Ensuring traffic and climate benefits
If done poorly (think luxury development with abundant free on-site parking adjacent to transit) new development could add to local traffic and lead to lower transit speeds, higher transit operating costs, and lower ridership. Traffic congestion is often the top reason communities rise up against new development. Besides locating near transit, there are at least three strategies with strong empirical evidence that they reduce vehicle trips from residential developments. TransForm’s GreenTRIP Connect tool can model the individual or combined impact of those strategies:
- Expand on SB 827’s exemption from parking minimums — explore parking maximums. Building parking is expensive and takes space and money that could be used to build more units or lower rents. Just as importantly, availability of on-site parking increases vehicle ownership and driving. Parking maximums could help neighborhoods from getting clogged with (more) traffic.

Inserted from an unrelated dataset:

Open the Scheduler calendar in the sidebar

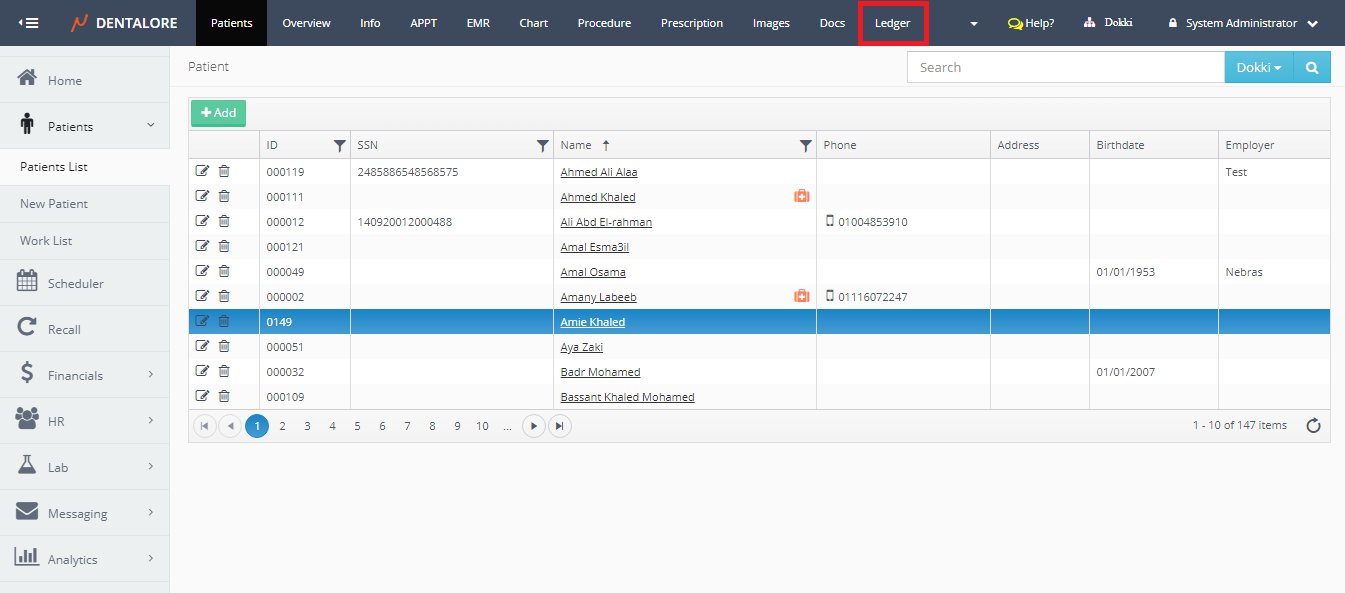[75, 283]

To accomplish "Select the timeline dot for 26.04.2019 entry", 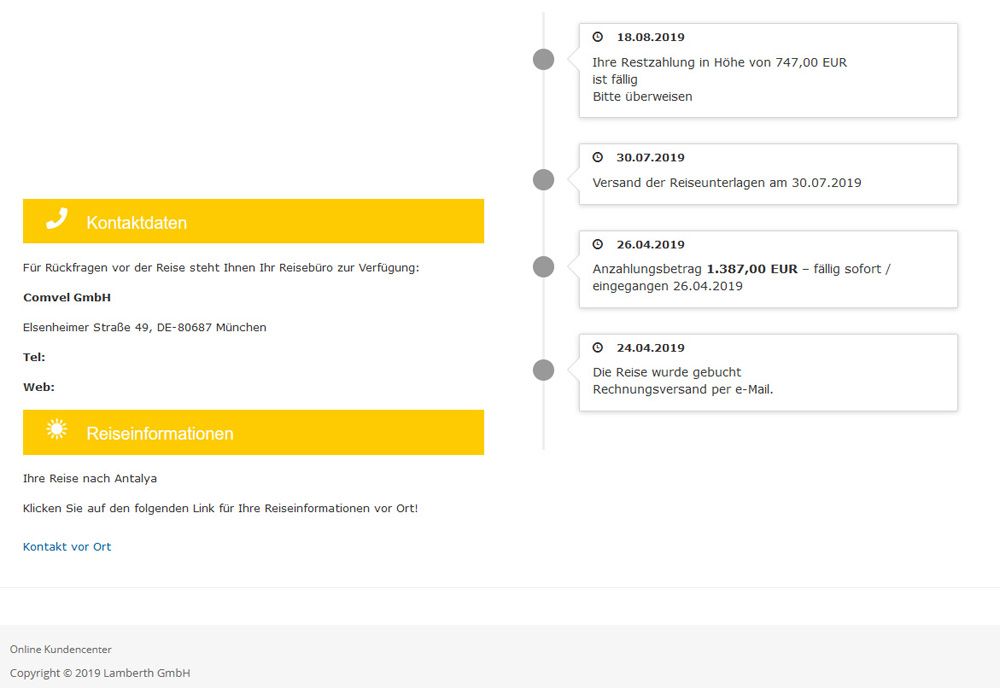I will click(x=543, y=267).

- Providing on-site transportation amenities for residents. Our research shows that residents’ proximity to transit — especially for higher income households — does not ensure they will use it. From transit passes to sheltered bike parking or car share memberships, on-site sustainable transportation benefits reduce the need for residents to own vehicles and drive. These are important to increase mobility for residents with limited means, and to promote sustainable choices for those who could choose to drive. GreenTRIP strategies are now required by three cities and BART, and this bill should consider them for larger developments.
- Maximizing affordability. We know that higher income households near transit drive more than twice as much and own twice as many vehicles as low-income households near transit. That is an additional and crucially important reason to maximize the number of lower cost and dedicated affordable homes.

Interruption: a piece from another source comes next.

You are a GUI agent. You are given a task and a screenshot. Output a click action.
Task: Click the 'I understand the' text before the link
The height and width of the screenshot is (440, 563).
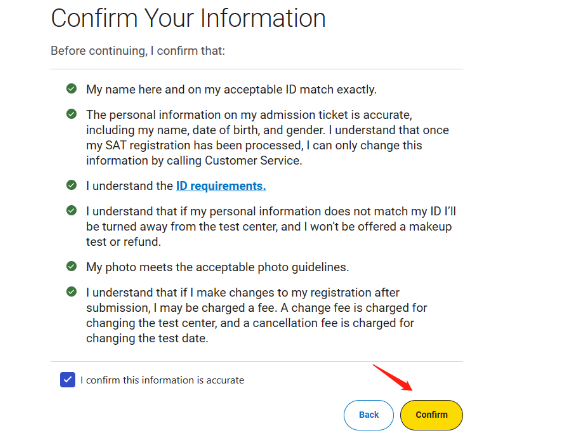[x=129, y=186]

A clearer understanding of the bill’s geography and impact
It is critical that there be a map that reliably delineates the geography of the bill, especially as the boundaries may change during the amendment process. There are powerful analytical tools available to model the real-world effects of SB 827, including:
- UrbanFootprint, which in just a few hours of work created data-driven scenarios for the effects of SB 827 surrounding three BART stations. It could be used to understand how the zoned housing capacity changes with changes to some of the variables described above.
- TransForm’s GreenTRIP Connect tool can inform the conversation with instant location-based projections on the climate and financial impacts of various parking ratios, on-site transportation strategies, and affordability levels. For example, a quick test of a some suburban areas currently covered by the bill, like this scenario in Fremont, show how new development could bring higher than the county average Vehicle Miles Traveled and greenhouse gas emissions, per household. Additional development in those places may get us towards housing goals, but not necessarily climate or congestion goals.
Whether the bill continues in this legislative session or comes back in the next, we will do what we can to make it the best bill possible, and one we can support. The scale of the bill is comparable to the scale of the problem, but the current level of complexity is not.